When it comes to Workhorse (NASDAQ:WKHS) , everything right now seems to boil down to one question. Will the company win the award — or at least part of the award — for the next-generation vehicle for the United States Postal Service? It’s a critical one about WKHS stock.
It’s not hard to see why. The USPS award has the potential to transform Workhorse. This is a company that over the past four quarters has generated just $200,000 in revenue. The USPS award could total more than $6 billion.
After the recent pullback in WKHS stock, meanwhile, Workhorse has a market capitalization of less than $2 billion. And so Luke Lango argued on this site that the stock could triple should Workhorse win the award. Lango may well be right.
Of course, WKHS, even with the recent decline from $30 to $17, probably plunges if it doesn’t win that contract. Barring another significant win, the current revenue base seems unlikely to support a market capitalization over $1 billion, let alone near $2 billion.
Again, it’s not hard to see why seemingly every investor long (or short) Workhorse stock is intently focused on the USPS decision. But given that the decision has been delayed until year-end (at least; Workhorse at one point thought the decision would be made by the end of last year), there’s another important question worth asking in the meantime.
The Big Rally in WKHS Stock
On the last day of 2019, WKHS stock closed at $3.04. It ended Tuesday at $17.25, up a whopping 467%.

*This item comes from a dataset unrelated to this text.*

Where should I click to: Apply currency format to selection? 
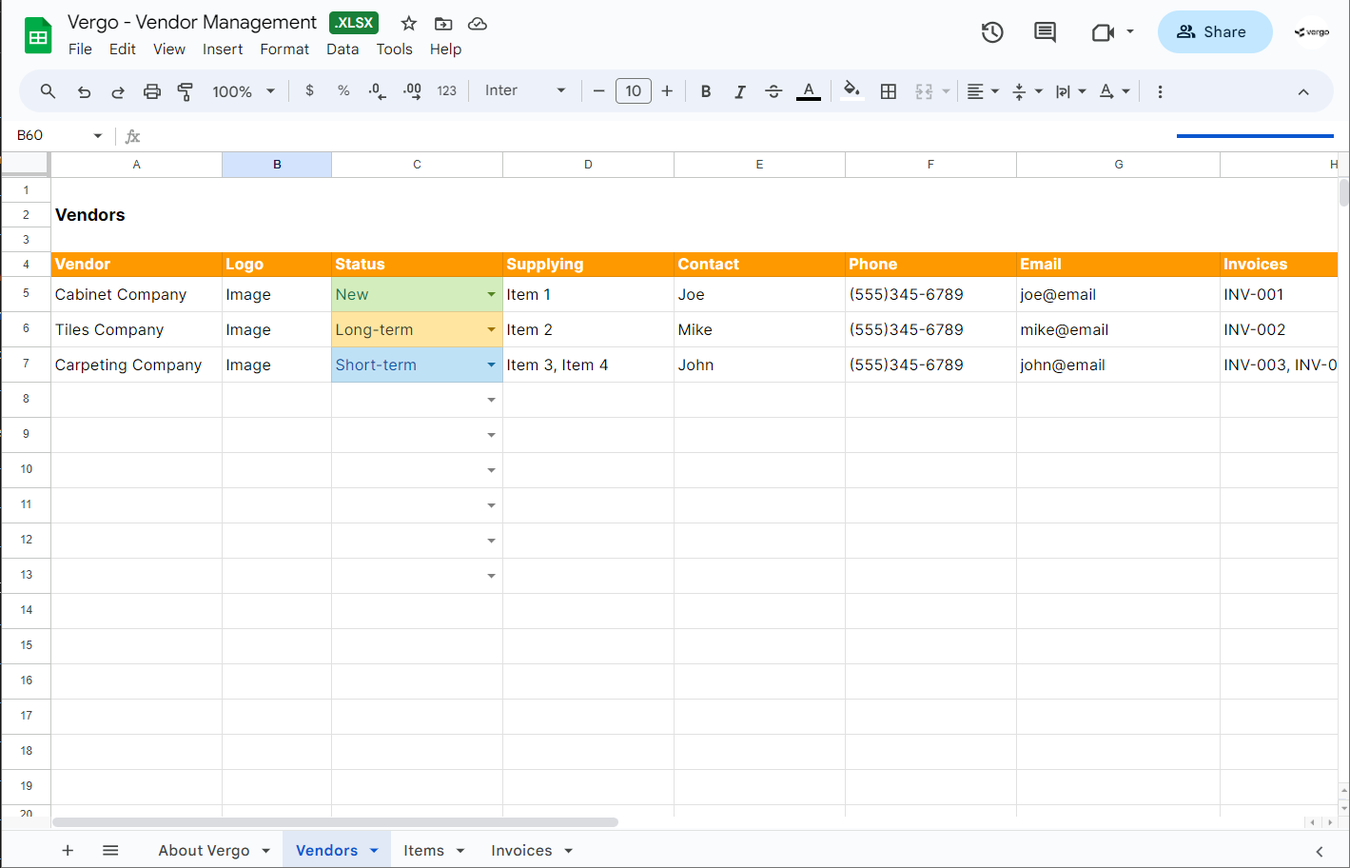click(309, 91)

That kind of rally would suggest that the Workhorse story has meaningfully changed. But in fact, it really hasn’t.
Again, the USPS award was supposed to be finalized last year. In fact, one analyst argued in April that Workhorse had a real shot to win the USPS contract. That analyst put a price target on Workhorse stock of just $4.
Elsewhere in the business, the story too seems mostly the same. Workhorse long has touted its relationship with United Parcel Service (NYSE:UPS), but a short seller reported that UPS has “already moved on” to a new electric truck partner.
Whether that’s precisely true or not, a company that said it would deliver 2,000 vehicles in 2018 now plans to deliver just 300 to 400 this year — most of which are projected to come toward the end of the year. At the least, the pace of the UPS contract has been disappointing.
Elsewhere, there’s not much news, either. Again, revenue remains minimal. Workhorse talks up its HorseFly drone delivery system, but its SureFly VTOL (vertical take-off and landing) offering, a long-touted effort, was sold for just $4 million in November.
Again, it’s an important question: what’s changed?
The EV Rally
The most obvious answer is the market’s perception of electric vehicle stocks. Indeed, the sector has had a monster 2020.
Nio (NYSE:NIO) has rallied 600%. Tesla (NASDAQ:TSLA) has gained 400%, and incredibly added over $300 billion in market capitalization. Plug Power (NASDAQ:PLUG) isn’t precisely an EV play, but that commercially-focused, alternative-fuel name has climbed 368%.
But each of those stories have improved this year. Nio executed a major financing deal which put it on firm financial footing. Deliveries have shown solid growth as well. Tesla has powered through the pandemic. Plug Power keeps adding new customers and expanding its market.
For Workhorse, however, 2020 hasn’t been all that eventful, stock price aside. The USPS deal still is in a holding pattern. The company hasn’t announced any significant contract wins elsewhere. A partnership with Hitachi looks more like Workhorse being a customer than a true partner.
The lack of movement and the 400%-plus stock price increase seems contradictory, even in the context of optimism toward the sector.
The Virtuous Circle
And to some extent, I think that’s the case. I was skeptical toward Workhorse a month ago with the stock at $23, and the cheaper price doesn’t necessarily change my opinion.
This simply doesn’t look like a transformative company, whether considering minimal patents (just eight), its need for “off-the-shelf” components, or minimal research and development spending (just $3.5 million in the first half of this year).
But reasonable investors can see it differently. And the political considerations that could impact the USPS decision may make any current concerns moot. If Workhorse has a $6 billion award in front of it, it will easily be able to attract the capital and resources needed to serve that contract. That deal in turn could attract new customers as well.
That aside, there is one fundamental aspect to keep in mind. The higher WKHS stock price itself is a help.
For instance, Workhorse was able to raise $200 million through a convertible bond offering this month, with a conversion price above $36. That deal does de-risk the story, particularly given that it was not certain a year ago that Workhorse could last until the USPS decision.
The higher stock price provides access to more capital at a lower price, which in turn provides an advantage against smaller, private rivals. A similar cycle seems to be playing out elsewhere in the EV space, with both Nio and Tesla prime examples.
Of course, the risk at the moment is that a virtuous circle can turn into a vicious cycle. That in turn suggests that the sell-off in WKHS stock could lead to a bigger sell-off, unless or until the USPS finally steps up.
On the date of publication, Vince Martin did not have (either directly or indirectly) any positions in the securities mentioned in this article.